* [Brief 1] According to the limitations section, over how many episodes are some robotics metrics averaged?
* [Brief 2] Write out the limitations section starting at "Construct validity. Accuracy" and stopping after "open-set risk explicitly.", and swap "complementary" for "distinct".

* START Page *

4.5. Threats to Validity and Limitations

Internal validity. Our familiar/novel split (0–7 vs. 8–9) is standard but creates a sharp novelty boundary; different splits could change absolute numbers. Familiarity calibration (μ,σ) for DIME was estimated on familiar validation images; miscalibration would shift α and the EBPM↔PC balance.
Construct validity. Accuracy and ms/step capture complementary aspects (task performance vs. compute cost), but do not measure uncertainty calibration or open-set risk explicitly.
External validity. CIFAR-10 and MNIST/F-MNIST are limited in complexity; generalization to natural, long-tail distributions requires larger models/datasets. The PyBullet course uses a fixed waypoint controller; success equality across methods isolates perception cost but does not evaluate closed-loop policy learning.
Conclusion validity. Some robotics metrics average over 3 episodes; while stable, they may under-estimate rare failure modes. We therefore report means and provide raw CSV files for replication.
Future work. We will evaluate on stronger open-set/OOD benchmarks, vary the novelty boundary, increase episode counts, and explore learned gating for DIME-Lazy beyond fixed α and thresholds.
Appendix captions: Figure E1–E2 — Hypothesized trends (non-empirical). Hypothetical plots used during design; retained for transparency. Not used to support claims.

* END Page *
* START Extracted data *

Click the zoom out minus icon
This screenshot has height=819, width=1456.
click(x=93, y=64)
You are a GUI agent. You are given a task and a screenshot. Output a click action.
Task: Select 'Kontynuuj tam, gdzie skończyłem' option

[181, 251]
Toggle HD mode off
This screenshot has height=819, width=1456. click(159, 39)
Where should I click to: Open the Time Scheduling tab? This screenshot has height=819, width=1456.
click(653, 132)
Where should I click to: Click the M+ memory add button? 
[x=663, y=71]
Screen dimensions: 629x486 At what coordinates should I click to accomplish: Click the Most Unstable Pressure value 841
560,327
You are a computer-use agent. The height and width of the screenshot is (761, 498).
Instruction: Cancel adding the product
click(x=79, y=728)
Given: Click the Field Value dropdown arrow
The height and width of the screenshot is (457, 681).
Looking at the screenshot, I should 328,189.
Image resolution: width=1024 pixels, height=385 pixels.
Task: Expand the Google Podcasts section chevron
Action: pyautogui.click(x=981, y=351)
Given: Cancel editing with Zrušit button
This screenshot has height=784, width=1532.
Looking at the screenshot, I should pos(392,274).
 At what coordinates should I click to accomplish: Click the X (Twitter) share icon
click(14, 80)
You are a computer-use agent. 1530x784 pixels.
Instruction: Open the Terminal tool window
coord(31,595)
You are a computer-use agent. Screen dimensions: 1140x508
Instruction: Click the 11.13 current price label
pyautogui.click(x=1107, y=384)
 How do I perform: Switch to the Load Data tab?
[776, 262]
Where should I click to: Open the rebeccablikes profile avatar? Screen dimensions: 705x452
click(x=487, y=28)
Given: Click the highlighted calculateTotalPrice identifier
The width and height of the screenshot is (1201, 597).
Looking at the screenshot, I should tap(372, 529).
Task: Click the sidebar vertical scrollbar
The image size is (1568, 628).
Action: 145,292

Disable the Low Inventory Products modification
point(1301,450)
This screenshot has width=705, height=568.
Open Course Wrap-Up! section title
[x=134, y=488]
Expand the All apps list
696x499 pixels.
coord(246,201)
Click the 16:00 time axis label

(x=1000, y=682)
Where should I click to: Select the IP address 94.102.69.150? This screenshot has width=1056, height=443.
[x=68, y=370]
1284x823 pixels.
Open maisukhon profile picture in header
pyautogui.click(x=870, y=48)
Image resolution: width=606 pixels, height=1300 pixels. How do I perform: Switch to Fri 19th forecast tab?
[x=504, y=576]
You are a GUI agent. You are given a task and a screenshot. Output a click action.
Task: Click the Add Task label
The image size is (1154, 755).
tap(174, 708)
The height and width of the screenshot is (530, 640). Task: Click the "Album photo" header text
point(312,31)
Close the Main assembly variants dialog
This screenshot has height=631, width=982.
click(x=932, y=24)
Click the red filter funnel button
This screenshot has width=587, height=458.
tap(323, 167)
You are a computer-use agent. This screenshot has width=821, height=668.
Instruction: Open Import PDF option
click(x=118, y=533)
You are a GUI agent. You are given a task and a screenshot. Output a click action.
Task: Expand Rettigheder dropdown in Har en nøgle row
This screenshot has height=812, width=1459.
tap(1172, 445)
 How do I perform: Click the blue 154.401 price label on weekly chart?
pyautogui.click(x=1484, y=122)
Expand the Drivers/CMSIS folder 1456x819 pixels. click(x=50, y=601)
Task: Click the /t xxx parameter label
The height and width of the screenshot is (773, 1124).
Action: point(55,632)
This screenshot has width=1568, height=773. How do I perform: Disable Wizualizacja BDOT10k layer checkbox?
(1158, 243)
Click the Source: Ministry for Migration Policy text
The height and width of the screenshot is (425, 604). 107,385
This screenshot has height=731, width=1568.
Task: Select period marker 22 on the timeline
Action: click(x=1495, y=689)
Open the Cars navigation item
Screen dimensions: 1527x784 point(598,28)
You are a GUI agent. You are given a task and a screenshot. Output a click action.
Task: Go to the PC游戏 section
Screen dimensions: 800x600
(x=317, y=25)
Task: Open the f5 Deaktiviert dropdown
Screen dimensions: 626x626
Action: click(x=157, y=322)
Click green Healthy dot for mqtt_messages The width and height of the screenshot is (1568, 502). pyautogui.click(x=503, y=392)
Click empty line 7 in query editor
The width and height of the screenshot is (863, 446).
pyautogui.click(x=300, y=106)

* END Extracted data *

* [Problem solution 1] Some robotics metrics are averaged over 3 episodes.

* [Problem solution 2]
Construct validity. Accuracy and ms/step capture distinct aspects (task performance vs. compute cost), but do not measure uncertainty calibration or open-set risk explicitly.